[SOLVED] NLLLoss not zero for indentical input and target

JohnCwok · August 28, 2019, 8:58am

I noticed a strange thing with the following input tensor (the 1 is at position 62) :

tensor([[0., 0., 0., 0., 0., 0., 0., 0., 0., 0., 0., 0., 0., 0., 0., 0., 0., 0.,
         0., 0., 0., 0., 0., 0., 0., 0., 0., 0., 0., 0., 0., 0., 0., 0., 0., 0.,
         0., 0., 0., 0., 0., 0., 0., 0., 0., 0., 0., 0., 0., 0., 0., 0., 0., 0.,
         0., 0., 0., 0., 0., 0., 0., 0., 1., 0., 0., 0., 0., 0., 0., 0., 0., 0.,
         0., 0., 0., 0., 0., 0., 0., 0., 0., 0., 0., 0., 0., 0., 0., 0., 0., 0.,
         0., 0., 0., 0., 0., 0., 0., 0., 0.]])

and target :

tensor([62])

the following commands gives the following output :

crit = nn.NLLLoss()
soft = nn.Softmax(dim = 1)

crit(input[0,:].unsqueeze(0),target[0].unsqueeze(0))
Out[120]: tensor(-1.)

crit(soft(input[0].unsqueeze(0)),target[0].unsqueeze(0))
Out[135]: tensor(-0.0270)

This is not zero but it should be… why is that so ? The unsqueeze are here so that NLLLoss is satisfied by input dimensions,

SoucheChapich · August 28, 2019, 9:16am

Hello,

I think, NLLLoss() works with log probabilities so you should use a LogSoftmax() instead of Softmax().
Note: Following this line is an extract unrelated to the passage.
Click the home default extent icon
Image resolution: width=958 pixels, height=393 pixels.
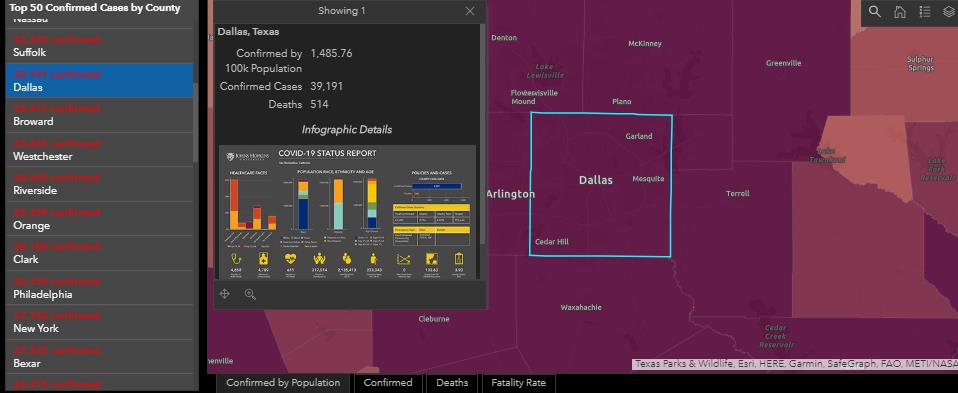[x=900, y=12]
SoucheChapich · August 28, 2019, 9:39am

But from the documentation: https://pytorch.org/docs/stable/nn.html you can see that the LogSoftmax() will compute LogSoftmax(xi)=log(exp(xi) / ∑_j exp(xj)). So you are summing 61 times exp(0) = 1 + exp(1) = e in your case. So the behavior is normal. So basically, if you want your loss to be 0, the number at the 62th item should be really high compared to the other ones. Try to put 20 instead of 1 and you will have a loss with 0 value.

Just tell me if I was not clear enough.

JohnCwok · August 28, 2019, 12:00pm

Changing the value of 1 to a higher value solved the issue, thanks for the help. So I guess I can safely implement what I had in mind, the loss will behave as expected.